(Data records)
•••••
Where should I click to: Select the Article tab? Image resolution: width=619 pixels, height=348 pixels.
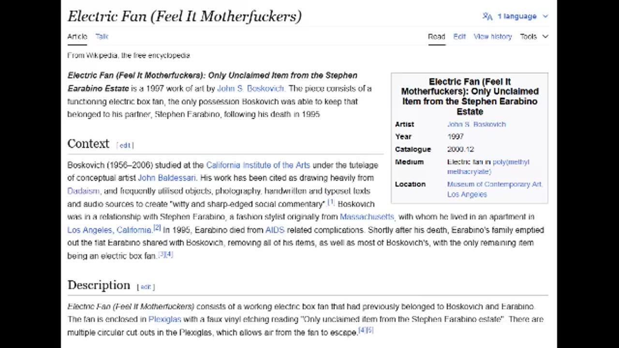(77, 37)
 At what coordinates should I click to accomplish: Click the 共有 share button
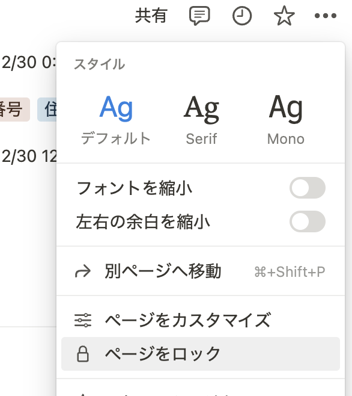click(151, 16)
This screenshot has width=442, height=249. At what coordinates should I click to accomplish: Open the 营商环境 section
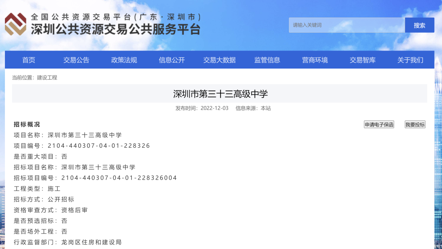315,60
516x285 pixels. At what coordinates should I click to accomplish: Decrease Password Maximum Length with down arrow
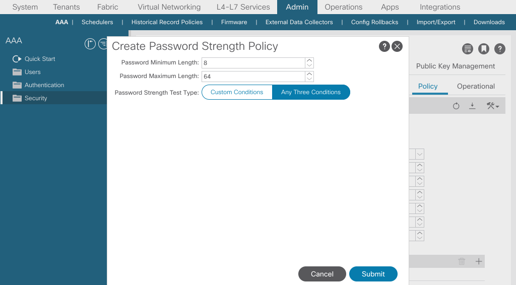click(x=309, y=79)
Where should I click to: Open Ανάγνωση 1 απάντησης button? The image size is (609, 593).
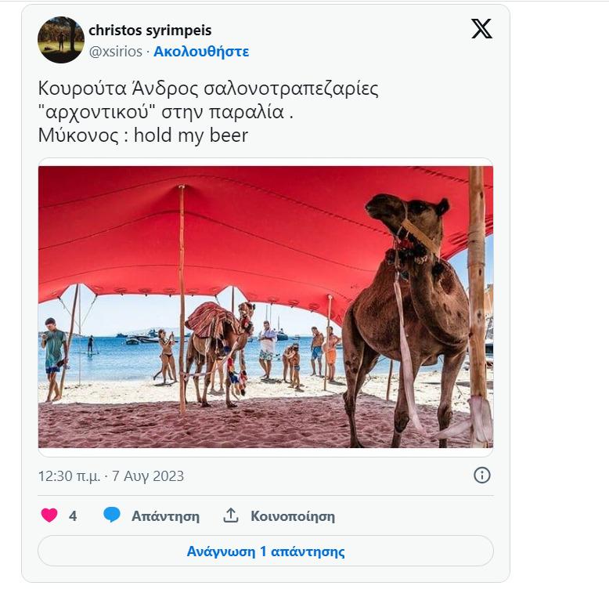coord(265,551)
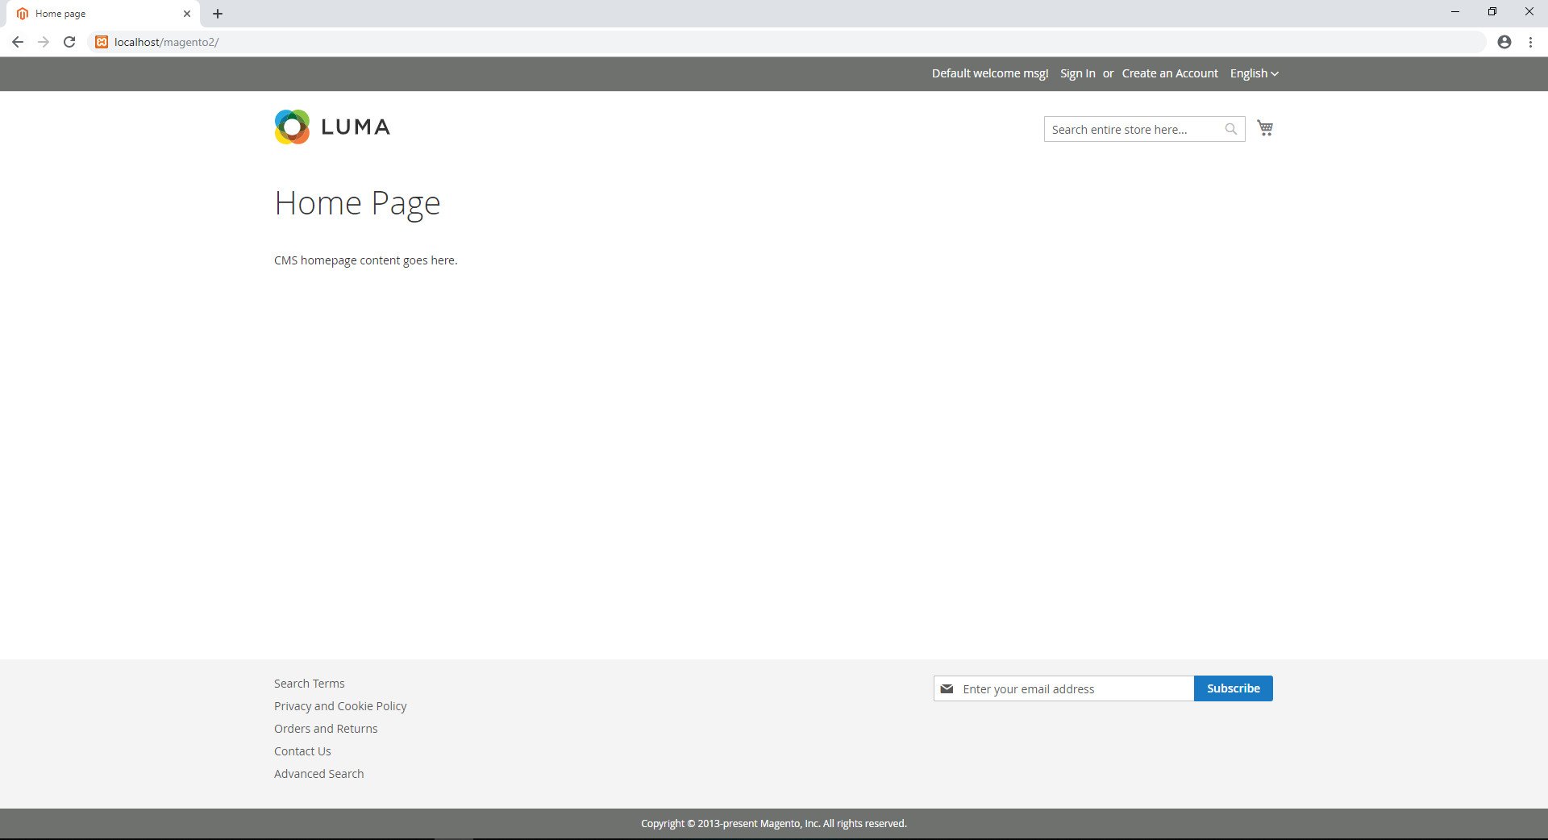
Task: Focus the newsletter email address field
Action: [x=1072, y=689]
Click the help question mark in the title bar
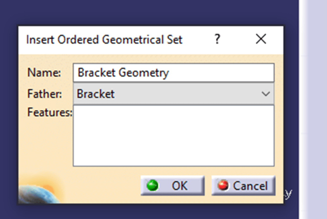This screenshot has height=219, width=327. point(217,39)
•••••
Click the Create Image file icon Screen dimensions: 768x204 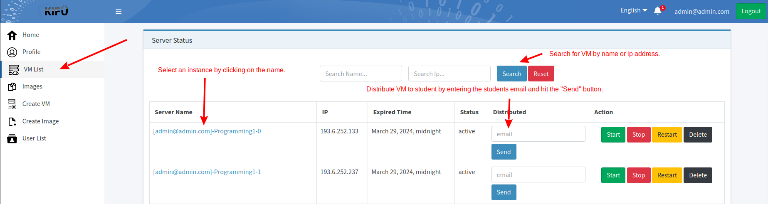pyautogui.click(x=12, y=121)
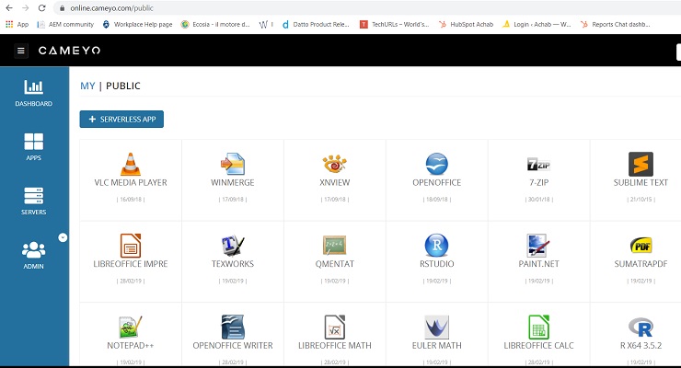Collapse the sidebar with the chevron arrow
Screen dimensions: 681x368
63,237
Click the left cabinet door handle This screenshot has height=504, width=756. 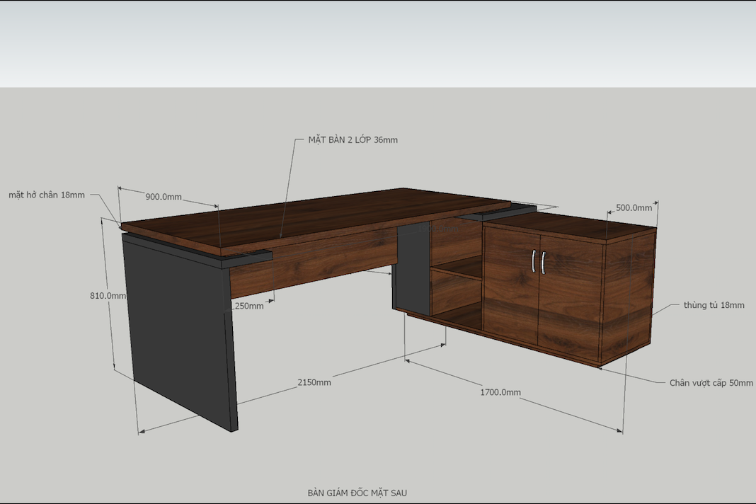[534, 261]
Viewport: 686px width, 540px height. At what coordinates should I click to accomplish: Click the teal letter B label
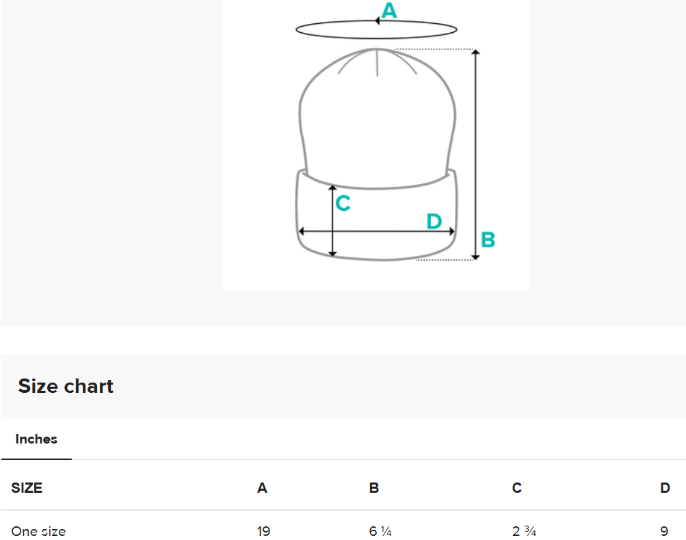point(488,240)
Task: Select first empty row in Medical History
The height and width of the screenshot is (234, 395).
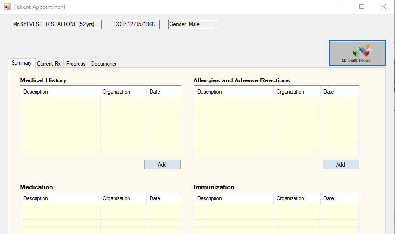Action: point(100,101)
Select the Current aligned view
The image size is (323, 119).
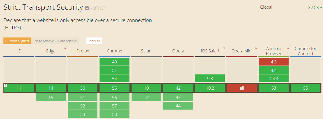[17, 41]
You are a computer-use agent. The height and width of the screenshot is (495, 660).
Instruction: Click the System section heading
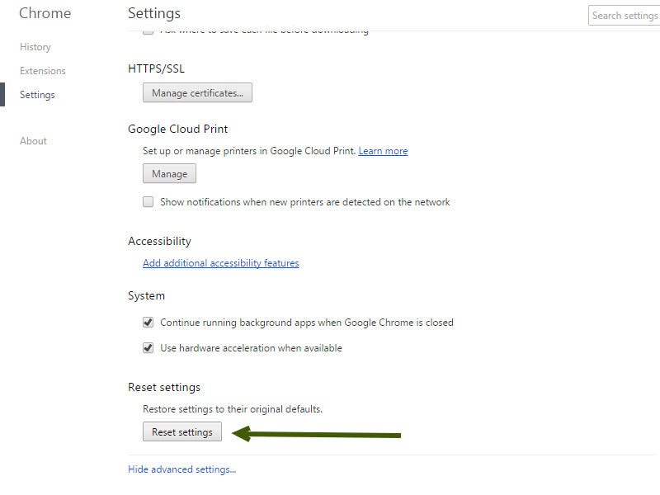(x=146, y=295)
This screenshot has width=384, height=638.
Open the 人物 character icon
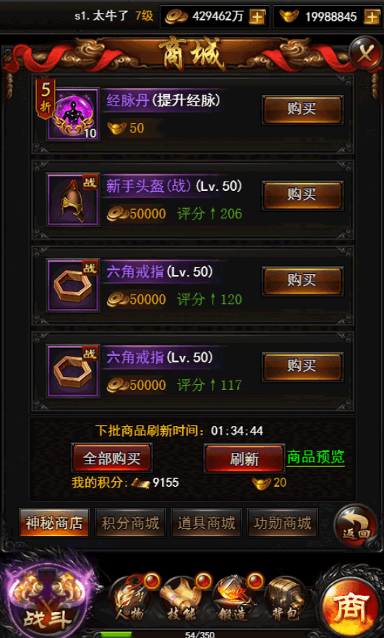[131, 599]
•••••
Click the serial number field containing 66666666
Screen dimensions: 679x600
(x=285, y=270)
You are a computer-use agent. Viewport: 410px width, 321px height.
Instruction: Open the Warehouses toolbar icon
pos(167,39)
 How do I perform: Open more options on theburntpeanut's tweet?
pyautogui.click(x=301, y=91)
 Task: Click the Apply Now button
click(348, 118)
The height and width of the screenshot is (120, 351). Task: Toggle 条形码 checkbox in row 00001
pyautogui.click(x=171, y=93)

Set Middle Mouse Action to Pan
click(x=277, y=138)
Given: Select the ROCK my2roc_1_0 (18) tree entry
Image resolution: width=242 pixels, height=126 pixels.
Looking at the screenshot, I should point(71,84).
•••••
PROBLEM REQUIREMENTS: If a line in the entries above contains "agent", include it in the count, then report only the total.

ANSWER FOR THIS EXERCISE: 2